The Data Science Life Cycle

The Data Science Life Cycle#

Now that we have a sense of where data science came from, it is helpful to look at how it actually works in practice. Different organizations may have their own variations, but most data science projects follow a similar life cycle. The goal of this process is to move from raw data to insight, decisions, and value.

Figure 7: Data Science Life Cycle (DSLC). Source: Dr. John Dickerson

Step I: Data Collection#

The life cycle typically begins with data collection — gathering information from available sources. Data may come from sensors, surveys, transaction systems, public datasets, or internal databases. Data can be:

Primary data, collected directly for the project (e.g., surveys, experiments, field observations, sensors).
Secondary data, which already exists and was collected for another purpose (e.g., public datasets, social media, administrative records).

Figure 8: Common data collection methods. Source: EDUCBA

Why it matters: Primary data is highly relevant but often costly and time-consuming. Secondary data is faster and cheaper to obtain, but may not perfectly match the analysis goals or may require additional cleaning and assumptions.

In practice, analysts often blend both types. For example, a public health researcher might conduct new surveys (primary) while using census data for context (secondary).

Step II: Data Processing#

Once collected, data rarely arrives in clean form. Data processing involves organizing, cleaning, and transforming raw data so that it can support analysis. This may include fixing errors, handling missing values, resolving inconsistencies, or merging multiple datasets. Feature engineering often occurs here to create variables that better capture relevant relationships.

Why it matters: Clean, well-structured data increases the chance of extracting meaningful insights and prevents misleading results. Processing often consumes a large portion of a project.

Analysts frequently iterate between processing and earlier steps as data gaps or issues emerge.

Step III: Exploratory Data Analysis (EDA)#

With processed data, EDA helps analysts explore patterns, distributions, correlations, and anomalies. Techniques include descriptive statistics and visualizations. For example, an analyst might examine the relationship between study hours and test scores by calculating average scores, looking at score ranges, and noticing that some students performed exceptionally well.

Figure 9: Illustrative example of Exploratory Data Analysis (EDA). Source: GeeksforGeeks.

Visualization can make these patterns clearer. Plotting study hours against average scores may reveal that students who study more tend to achieve higher scores—a useful pattern that might inform later modeling.

Why it matters: EDA guides the rest of the project.

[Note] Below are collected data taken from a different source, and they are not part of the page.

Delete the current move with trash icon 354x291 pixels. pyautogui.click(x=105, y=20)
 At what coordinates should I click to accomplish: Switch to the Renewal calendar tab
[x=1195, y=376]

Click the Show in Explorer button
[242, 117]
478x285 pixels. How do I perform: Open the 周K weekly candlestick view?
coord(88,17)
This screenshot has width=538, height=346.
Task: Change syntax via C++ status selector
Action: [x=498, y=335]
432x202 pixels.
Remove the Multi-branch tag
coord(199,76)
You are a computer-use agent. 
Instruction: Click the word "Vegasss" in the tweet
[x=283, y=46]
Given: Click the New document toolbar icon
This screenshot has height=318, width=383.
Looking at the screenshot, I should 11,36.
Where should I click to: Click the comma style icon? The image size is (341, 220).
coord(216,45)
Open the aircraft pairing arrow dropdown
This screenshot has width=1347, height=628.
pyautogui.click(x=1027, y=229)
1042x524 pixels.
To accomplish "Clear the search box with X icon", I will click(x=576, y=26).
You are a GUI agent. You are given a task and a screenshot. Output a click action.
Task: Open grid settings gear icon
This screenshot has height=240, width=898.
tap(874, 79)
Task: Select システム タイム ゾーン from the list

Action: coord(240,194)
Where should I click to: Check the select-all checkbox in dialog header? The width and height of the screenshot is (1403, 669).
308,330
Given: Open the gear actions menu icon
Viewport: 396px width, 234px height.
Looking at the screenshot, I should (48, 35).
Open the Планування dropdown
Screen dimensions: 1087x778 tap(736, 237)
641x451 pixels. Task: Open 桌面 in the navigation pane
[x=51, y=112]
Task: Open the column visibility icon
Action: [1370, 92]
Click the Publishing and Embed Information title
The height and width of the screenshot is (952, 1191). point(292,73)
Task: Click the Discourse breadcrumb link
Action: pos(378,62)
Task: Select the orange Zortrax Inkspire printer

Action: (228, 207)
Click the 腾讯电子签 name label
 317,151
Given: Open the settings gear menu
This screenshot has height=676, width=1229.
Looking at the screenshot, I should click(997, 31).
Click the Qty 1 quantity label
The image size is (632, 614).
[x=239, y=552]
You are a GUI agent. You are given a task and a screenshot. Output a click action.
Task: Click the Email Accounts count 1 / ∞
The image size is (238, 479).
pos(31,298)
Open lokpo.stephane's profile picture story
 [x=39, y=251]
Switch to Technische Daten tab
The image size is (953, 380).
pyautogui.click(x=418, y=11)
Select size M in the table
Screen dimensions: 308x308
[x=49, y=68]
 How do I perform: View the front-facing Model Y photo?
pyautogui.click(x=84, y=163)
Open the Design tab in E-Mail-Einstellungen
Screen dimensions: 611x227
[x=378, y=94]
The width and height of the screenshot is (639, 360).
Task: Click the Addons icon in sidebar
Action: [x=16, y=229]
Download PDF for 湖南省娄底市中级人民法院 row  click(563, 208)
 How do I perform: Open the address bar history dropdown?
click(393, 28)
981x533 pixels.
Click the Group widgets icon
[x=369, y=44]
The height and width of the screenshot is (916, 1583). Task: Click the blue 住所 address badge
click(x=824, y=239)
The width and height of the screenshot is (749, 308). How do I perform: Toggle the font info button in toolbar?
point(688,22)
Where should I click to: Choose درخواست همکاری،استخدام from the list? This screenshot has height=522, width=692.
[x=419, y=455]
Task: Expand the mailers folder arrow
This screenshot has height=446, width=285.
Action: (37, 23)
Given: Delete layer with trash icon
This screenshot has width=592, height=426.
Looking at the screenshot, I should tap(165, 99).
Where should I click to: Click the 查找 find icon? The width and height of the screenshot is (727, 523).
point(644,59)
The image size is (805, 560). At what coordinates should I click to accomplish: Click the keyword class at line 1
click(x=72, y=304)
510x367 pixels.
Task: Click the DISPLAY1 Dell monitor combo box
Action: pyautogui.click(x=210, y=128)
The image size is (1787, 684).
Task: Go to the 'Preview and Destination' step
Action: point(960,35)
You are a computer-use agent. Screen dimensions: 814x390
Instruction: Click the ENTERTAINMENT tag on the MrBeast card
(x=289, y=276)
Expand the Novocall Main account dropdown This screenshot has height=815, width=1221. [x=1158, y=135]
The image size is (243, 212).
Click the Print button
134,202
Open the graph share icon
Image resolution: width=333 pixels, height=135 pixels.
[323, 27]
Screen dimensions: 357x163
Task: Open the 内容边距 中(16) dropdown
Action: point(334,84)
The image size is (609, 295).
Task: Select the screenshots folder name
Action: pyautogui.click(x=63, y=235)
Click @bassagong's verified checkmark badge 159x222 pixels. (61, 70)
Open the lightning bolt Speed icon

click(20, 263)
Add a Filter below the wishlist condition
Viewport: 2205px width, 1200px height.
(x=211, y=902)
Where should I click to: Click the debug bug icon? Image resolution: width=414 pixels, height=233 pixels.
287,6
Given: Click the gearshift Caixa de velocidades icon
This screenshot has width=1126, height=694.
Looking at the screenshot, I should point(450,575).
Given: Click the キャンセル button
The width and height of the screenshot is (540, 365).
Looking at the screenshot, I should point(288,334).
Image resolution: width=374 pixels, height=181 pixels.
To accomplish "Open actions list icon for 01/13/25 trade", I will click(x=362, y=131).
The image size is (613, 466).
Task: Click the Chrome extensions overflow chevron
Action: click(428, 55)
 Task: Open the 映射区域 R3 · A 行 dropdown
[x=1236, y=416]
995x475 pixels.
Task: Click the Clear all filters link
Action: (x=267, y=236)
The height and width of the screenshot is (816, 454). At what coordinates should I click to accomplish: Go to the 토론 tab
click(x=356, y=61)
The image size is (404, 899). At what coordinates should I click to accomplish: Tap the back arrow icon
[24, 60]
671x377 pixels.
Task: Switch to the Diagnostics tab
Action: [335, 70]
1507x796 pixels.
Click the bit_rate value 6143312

It shapes hypotheses, informs modeling choices, and reveals data limitations.

EDA often sends analysts back to processing or even data collection to refine inputs.

Step IV: Analysis and Modeling#

Next, the project moves into analysis and modeling, which may involve statistical inference or machine learning. The goal is to either explain current patterns or predict future outcomes, depending on the context.

Why it matters: Modeling provides structure and rigor. It allows relationships to be quantified and predictions to be made—insights that may be difficult to detect through raw inspection alone.

Step V: Insight and Decision-Making#

Finally, results must be translated into decisions, recommendations, or actions. This may involve policy suggestions, business strategies, scientific findings, or product improvements. Clear communication is essential, as stakeholders often are not technical experts.

Why it matters: The value of data science is realized only when insights lead to decisions. A sophisticated model has little impact if it does not shape understanding or drive action.

Decision-making often generates new questions, sending the project back to earlier steps.

A Simple Example#

Consider a city trying to improve traffic flow. It might collect data from sensors (collection), clean and merge logs (processing), explore patterns (EDA), build a model to predict congestion (analysis and modeling), and adjust traffic policies (decision-making). After implementation, new data arrives and the cycle repeats.

A Key Reminder#

Data science is not a strictly one-way, linear process; it is dynamic, iterative, and adaptive.
In real projects, analysts often loop backward — re-cleaning data, adjusting models, re-thinking assumptions, or requesting new data. The process behaves more like a feedback loop than an assembly line.